In 2005, storm surge from Hurricane Katrina caused catastrophic failure of the federally designed and built levees, flooding 80% of the city. A report by the American Society of Civil Engineers says that "had the levees and floodwalls not failed and had the pump stations operated, nearly two-thirds of the deaths would not have occurred".
New Orleans has always had to consider the risk of hurricanes, but the risks are dramatically greater today due to coastal erosion from human interference. Since the beginning of the 20th century it has been estimated that Louisiana has lost 2,000 square miles (5,000 km2) of coast (including many of its barrier islands) which once protected New Orleans against storm surge. Following Hurricane Katrina, the Army Corps of Engineers has instituted massive levee repair and hurricane protection measures to protect the city.

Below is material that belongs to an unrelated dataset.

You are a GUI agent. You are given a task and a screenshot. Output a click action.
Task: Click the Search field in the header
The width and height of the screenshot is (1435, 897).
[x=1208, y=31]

In 2006, Louisiana voters overwhelmingly adopted an amendment to the state's constitution to dedicate all revenues from off shore drilling to restore Louisiana's eroding coast line. Congress has allocated $7 billion to bolster New Orleans' flood protection.
National protected areas:
Bayou Sauvage National Wildlife Refuge,
Bayou Sauvage National Wildlife Refuge is a 23,000 acre region of fresh and brackish marshes located within the city limits of New Orleans. It is the largest urban wildlife refuge in the United States.
Location,
Bayou Sauvage is only 15 minutes from the French Quarter. Most of the refuge is inside massive hurricane protection levees, built to hold back storm surges and maintain water levels in the low-lying city.
Wildlife,
An enormous wading bird rookery can be found in the swamps of the refuge from May until July, while tens of thousands of waterfowl winter in its marshes.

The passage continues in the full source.